# ACTIVITY
The expected response is the full set of records, unchanged.

# SOURCE DATA
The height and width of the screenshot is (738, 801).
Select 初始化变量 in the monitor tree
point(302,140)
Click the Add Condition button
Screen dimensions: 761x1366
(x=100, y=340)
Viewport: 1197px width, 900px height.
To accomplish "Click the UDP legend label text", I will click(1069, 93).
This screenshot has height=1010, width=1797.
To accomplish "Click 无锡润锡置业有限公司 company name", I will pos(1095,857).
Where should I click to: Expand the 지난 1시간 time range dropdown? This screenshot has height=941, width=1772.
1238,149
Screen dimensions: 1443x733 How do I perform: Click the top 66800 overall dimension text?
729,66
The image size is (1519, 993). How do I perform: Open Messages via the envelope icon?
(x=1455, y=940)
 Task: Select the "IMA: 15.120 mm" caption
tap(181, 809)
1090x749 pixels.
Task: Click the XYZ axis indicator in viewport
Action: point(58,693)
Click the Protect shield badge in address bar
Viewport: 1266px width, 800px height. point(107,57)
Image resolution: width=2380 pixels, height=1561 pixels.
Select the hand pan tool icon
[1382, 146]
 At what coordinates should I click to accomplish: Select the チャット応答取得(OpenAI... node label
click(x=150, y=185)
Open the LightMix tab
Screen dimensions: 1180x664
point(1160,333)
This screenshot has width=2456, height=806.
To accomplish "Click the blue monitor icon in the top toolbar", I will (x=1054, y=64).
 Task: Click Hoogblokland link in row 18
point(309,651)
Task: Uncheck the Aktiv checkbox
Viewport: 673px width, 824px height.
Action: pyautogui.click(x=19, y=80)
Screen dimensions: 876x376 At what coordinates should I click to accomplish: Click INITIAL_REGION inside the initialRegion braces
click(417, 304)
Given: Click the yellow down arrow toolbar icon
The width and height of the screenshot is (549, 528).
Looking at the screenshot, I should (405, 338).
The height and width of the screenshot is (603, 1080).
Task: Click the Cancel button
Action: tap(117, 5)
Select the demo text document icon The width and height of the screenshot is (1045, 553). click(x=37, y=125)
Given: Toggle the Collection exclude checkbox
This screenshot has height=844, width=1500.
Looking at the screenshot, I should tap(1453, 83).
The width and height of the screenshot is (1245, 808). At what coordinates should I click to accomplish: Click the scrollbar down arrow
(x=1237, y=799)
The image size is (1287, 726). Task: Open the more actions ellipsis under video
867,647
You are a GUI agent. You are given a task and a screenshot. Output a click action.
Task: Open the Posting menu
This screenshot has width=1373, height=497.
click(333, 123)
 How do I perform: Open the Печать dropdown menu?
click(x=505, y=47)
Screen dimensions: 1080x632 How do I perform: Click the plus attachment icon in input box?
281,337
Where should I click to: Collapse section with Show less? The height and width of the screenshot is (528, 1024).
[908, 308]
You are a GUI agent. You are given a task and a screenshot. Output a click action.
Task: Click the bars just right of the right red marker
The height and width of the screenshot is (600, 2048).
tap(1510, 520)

# FINISHED EXERCISE
The height and width of the screenshot is (738, 801).
Select 初始化变量 in the monitor tree
point(302,140)
Click the Add Condition button
Screen dimensions: 761x1366
(x=100, y=340)
Viewport: 1197px width, 900px height.
To accomplish "Click the UDP legend label text", I will click(1069, 93).
This screenshot has height=1010, width=1797.
To accomplish "Click 无锡润锡置业有限公司 company name", I will pos(1095,857).
Where should I click to: Expand the 지난 1시간 time range dropdown? This screenshot has height=941, width=1772.
1238,149
Screen dimensions: 1443x733 How do I perform: Click the top 66800 overall dimension text?
729,66
The image size is (1519, 993). How do I perform: Open Messages via the envelope icon?
(x=1455, y=940)
 Task: Select the "IMA: 15.120 mm" caption
tap(181, 809)
1090x749 pixels.
Task: Click the XYZ axis indicator in viewport
Action: point(58,693)
Click the Protect shield badge in address bar
Viewport: 1266px width, 800px height. point(107,57)
Image resolution: width=2380 pixels, height=1561 pixels.
Select the hand pan tool icon
[1382, 146]
 At what coordinates should I click to accomplish: Select the チャット応答取得(OpenAI... node label
click(x=150, y=185)
Open the LightMix tab
Screen dimensions: 1180x664
point(1160,333)
This screenshot has width=2456, height=806.
To accomplish "Click the blue monitor icon in the top toolbar", I will (x=1054, y=64).
 Task: Click Hoogblokland link in row 18
point(309,651)
Task: Uncheck the Aktiv checkbox
Viewport: 673px width, 824px height.
Action: pyautogui.click(x=19, y=80)
Screen dimensions: 876x376 At what coordinates should I click to accomplish: Click INITIAL_REGION inside the initialRegion braces
click(417, 304)
Given: Click the yellow down arrow toolbar icon
The width and height of the screenshot is (549, 528).
Looking at the screenshot, I should (405, 338).
The height and width of the screenshot is (603, 1080).
Task: Click the Cancel button
Action: tap(117, 5)
Select the demo text document icon The width and height of the screenshot is (1045, 553). click(x=37, y=125)
Given: Toggle the Collection exclude checkbox
This screenshot has height=844, width=1500.
Looking at the screenshot, I should tap(1453, 83).
The width and height of the screenshot is (1245, 808). At what coordinates should I click to accomplish: Click the scrollbar down arrow
(x=1237, y=799)
The image size is (1287, 726). Task: Open the more actions ellipsis under video
867,647
You are a GUI agent. You are given a task and a screenshot. Output a click action.
Task: Open the Posting menu
This screenshot has width=1373, height=497.
click(333, 123)
 How do I perform: Open the Печать dropdown menu?
click(x=505, y=47)
Screen dimensions: 1080x632 How do I perform: Click the plus attachment icon in input box?
281,337
Where should I click to: Collapse section with Show less? The height and width of the screenshot is (528, 1024).
[908, 308]
You are a GUI agent. You are given a task and a screenshot. Output a click action.
Task: Click the bars just right of the right red marker
The height and width of the screenshot is (600, 2048).
tap(1510, 520)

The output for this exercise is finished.